Pharmacological prophylaxis is a key strategy for high-risk individuals or those whose itinerary mandates rapid ascent. Acetazolamide (Diamox) is the preferred drug, typically initiated 24 hours before ascent. It works by inducing a metabolic acidosis, thereby stimulating respiration and improving oxygen saturation during the crucial early phase of acclimatization. For those with known HAPE susceptibility, prophylactic use of pulmonary vasodilators like nifedipine may be warranted, though this requires careful medical supervision.

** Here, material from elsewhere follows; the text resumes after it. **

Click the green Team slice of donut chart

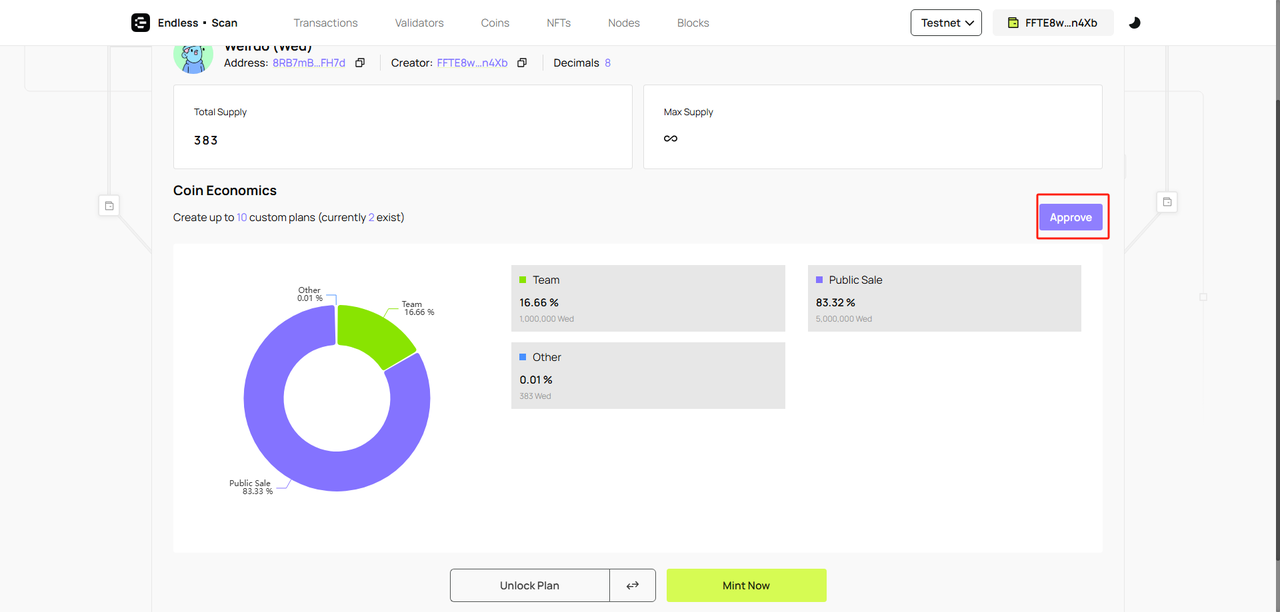[372, 333]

The definitive management strategy for severe altitude illness operates under the mantra: “Descent, Oxygen, Drugs.” For any suspected case of HACE or HAPE, immediate descent is the most critical and non-negotiable intervention. Even a descent of 500 to 1,000 meters can provide life-saving relief by dramatically increasing the inspired oxygen pressure. Supplemental oxygen, if available, must be administered promptly to stabilize the patient, especially those exhibiting severe respiratory distress or profound handicapped cognitive abilities.
In situations where immediate descent is impossible, such as during extreme weather or in remote locations, a portable hyperbaric chamber (e.g., a Gamow bag) can be used to simulate descent by increasing the ambient pressure around the patient. This provides temporary relief, buying time until definitive evacuation can be organized. Education remains paramount; all travelers must be vigilant for symptoms, particularly the subtle neurological signs like increasing confusion or ataxia, and must be prepared to initiate emergency procedures for themselves or their companions.